L'homosexualité "due à une souffrance"

En Suisse, on retrouve ce discours dans les milieux religieux traditionalistes, ainsi que chez certains membres de l’Union démocratique fédérale (UDF), un parti politique qui se positionne en faveur de l’éthique chrétienne et de la famille traditionnelle. Pour Jean-Luc Ruffieux, président de sa section genevoise, l’homosexualité est souvent due à une blessure dans l’enfance: "Je pense que c'est une lacune socio-affective, une grande souffrance qui est apparue dans l'enfance par la présence d’un père trop absent ou trop autoritaire."

Son parti est actuellement en récolte de signatures pour un référendum contre la modification de la norme pénale antiraciste, qui interdit désormais légalement l'homophobie. Son but: conserver la liberté de parole sur les thèmes liés à l’homosexualité, notamment la possibilité d’une conversion. Pour Jean-Luc Ruffieux, "il est très difficile de sortir de l'homosexualité, mais il y a des gens qui se sont remis en question parce qu'ils étaient dégoûtés ou révoltés parce qu’ils passaient d’un partenaire à l’autre. Mais ce n’est pas possible de le faire seul, il faut un bon accompagnement".

En Suisse, beaucoup de ces thérapies ont lieu au sein d’églises évangéliques. Leurs représentants confient à la RTS qu'ils "regrettent et rejettent toute pratique qui met les personnes sous pression pour changer leur identité sexuelle, et essayer d'accorder une grande valeur à l’accueil et à la liberté de chacun".

Un besoin de se reconstruire

Reste que pour ceux qui ont vécu ces thérapies, il y a un besoin de se reconstruire. A Genève, l’antenne le LAB propose un espace de parole où chacun peut partager son vécu. Plusieurs sont passés par des thérapies de conversion. Simon, l’un des membres de ce groupe, en a été traumatisé. Il a même pensé au suicide. "Pendant longtemps, j’ai pensé que je n’avais pas de place sur cette terre-là. Si je perdais l’amour de Dieu qui était mon seul ami depuis l’enfance mieux valait en finir", témoigne-t-il.

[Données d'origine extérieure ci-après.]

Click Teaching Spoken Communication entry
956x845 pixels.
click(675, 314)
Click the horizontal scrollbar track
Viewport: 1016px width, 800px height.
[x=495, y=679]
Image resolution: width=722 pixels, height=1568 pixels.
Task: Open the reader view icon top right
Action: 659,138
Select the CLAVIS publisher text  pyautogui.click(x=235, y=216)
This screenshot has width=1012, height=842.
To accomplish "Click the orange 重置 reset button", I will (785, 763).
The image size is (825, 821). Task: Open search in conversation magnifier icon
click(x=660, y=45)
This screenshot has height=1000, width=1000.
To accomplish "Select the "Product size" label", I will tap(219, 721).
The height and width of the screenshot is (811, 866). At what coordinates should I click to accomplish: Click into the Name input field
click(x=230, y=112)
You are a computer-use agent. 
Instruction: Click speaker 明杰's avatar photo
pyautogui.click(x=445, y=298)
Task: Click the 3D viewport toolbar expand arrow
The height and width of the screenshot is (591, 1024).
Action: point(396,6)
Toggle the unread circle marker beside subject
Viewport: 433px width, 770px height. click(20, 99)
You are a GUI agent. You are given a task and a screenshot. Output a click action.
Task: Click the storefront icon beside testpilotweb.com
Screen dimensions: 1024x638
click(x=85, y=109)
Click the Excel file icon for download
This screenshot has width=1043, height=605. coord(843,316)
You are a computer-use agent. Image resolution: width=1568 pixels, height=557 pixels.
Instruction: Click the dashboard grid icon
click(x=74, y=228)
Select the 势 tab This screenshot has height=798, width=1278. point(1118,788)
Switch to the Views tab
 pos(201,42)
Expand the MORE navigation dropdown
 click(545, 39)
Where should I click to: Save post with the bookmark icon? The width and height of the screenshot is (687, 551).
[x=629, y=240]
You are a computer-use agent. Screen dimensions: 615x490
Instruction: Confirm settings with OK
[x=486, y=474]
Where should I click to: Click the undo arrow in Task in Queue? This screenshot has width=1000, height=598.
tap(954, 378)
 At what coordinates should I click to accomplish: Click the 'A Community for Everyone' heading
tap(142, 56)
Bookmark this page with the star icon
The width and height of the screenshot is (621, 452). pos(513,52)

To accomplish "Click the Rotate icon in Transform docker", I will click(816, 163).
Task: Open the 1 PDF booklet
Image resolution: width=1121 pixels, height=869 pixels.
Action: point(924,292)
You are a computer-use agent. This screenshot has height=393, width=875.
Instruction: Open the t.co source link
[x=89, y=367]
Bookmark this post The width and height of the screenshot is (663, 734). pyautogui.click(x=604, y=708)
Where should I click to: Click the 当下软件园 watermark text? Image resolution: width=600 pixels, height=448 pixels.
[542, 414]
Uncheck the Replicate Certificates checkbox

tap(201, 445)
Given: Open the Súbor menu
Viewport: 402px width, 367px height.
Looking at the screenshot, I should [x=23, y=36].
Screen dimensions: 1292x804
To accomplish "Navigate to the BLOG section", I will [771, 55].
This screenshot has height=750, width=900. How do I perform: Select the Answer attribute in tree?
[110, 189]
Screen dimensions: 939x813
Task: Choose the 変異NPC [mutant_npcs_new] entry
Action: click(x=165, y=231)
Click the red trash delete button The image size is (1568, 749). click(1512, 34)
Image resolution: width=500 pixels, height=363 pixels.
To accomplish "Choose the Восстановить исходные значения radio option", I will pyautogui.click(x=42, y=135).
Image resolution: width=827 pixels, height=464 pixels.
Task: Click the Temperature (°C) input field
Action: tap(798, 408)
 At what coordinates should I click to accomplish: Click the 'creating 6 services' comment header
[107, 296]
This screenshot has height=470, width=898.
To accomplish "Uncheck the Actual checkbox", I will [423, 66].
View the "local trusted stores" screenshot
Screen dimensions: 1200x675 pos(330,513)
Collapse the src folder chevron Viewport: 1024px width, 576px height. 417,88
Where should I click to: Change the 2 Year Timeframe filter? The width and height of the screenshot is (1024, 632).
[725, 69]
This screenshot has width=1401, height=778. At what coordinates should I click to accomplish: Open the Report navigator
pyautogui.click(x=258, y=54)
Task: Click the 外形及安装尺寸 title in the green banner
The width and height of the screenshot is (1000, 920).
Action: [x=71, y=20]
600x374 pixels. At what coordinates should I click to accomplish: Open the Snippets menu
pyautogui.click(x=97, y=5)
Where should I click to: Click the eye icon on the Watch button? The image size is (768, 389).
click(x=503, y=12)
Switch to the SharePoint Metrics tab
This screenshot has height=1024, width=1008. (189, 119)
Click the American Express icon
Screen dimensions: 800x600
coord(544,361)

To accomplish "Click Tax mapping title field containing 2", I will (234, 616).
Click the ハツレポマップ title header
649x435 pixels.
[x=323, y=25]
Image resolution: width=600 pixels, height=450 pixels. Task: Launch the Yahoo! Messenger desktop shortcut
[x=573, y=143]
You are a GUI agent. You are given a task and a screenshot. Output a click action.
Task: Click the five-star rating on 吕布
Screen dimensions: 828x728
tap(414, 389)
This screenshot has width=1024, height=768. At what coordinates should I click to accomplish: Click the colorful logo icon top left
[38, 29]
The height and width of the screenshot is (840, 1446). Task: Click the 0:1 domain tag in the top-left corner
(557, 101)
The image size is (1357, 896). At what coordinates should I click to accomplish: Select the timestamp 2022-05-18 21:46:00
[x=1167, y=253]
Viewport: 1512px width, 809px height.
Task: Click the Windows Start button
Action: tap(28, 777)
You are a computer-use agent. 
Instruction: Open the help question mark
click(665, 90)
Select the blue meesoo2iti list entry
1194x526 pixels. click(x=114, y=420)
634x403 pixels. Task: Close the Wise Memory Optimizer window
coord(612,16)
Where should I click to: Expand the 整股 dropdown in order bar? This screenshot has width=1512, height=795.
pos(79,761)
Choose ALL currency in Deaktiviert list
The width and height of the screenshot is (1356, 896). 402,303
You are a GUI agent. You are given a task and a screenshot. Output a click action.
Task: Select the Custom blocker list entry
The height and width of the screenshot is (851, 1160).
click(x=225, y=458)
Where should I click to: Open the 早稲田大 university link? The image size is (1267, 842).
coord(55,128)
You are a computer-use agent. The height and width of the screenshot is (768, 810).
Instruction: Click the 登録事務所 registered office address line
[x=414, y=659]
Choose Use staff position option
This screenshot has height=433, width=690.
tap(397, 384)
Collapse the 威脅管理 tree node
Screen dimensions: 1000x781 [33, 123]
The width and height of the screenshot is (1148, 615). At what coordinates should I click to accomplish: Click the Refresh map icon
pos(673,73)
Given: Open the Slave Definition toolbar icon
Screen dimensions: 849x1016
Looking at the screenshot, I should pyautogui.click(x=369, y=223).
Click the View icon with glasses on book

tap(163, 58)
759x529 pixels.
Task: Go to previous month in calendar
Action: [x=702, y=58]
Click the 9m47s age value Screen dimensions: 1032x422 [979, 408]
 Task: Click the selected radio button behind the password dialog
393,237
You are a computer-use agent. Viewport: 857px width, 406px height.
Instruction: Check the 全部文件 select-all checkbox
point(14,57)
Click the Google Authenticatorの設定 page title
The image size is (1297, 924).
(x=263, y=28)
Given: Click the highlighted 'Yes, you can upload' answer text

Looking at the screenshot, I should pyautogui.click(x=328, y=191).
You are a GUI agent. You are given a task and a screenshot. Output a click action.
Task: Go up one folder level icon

Muriel, elle aussi, est passée par là. C’est grâce à ce groupe qu’elle a finalement réussi à s’accepter. "La foi et la spiritualité font partie de ma vie autant que mon orientation affective et en renier l'une, c'est couper une part de moi- même", confie-t-elle.

Adrian Stiefel, le fondateur de ce groupe, a lui-même vécu une tentative de conversion. Par cet accueil, il veut réconcilier spiritualité et communauté LGBT: "Je pense que ce genre de pratiques créent des dégâts intérieurs extrêmement profonds au niveau de l'identité et c'est aussi pour cette raison que j'avais à coeur de pouvoir fonder cette antenne dans le but de pouvoir réconcilier tout un chacun, avec sa spiritualité mais aussi offrir un cadre dans lequel toute personne en recherche de sens et de spiritualité peut vivre sa foi."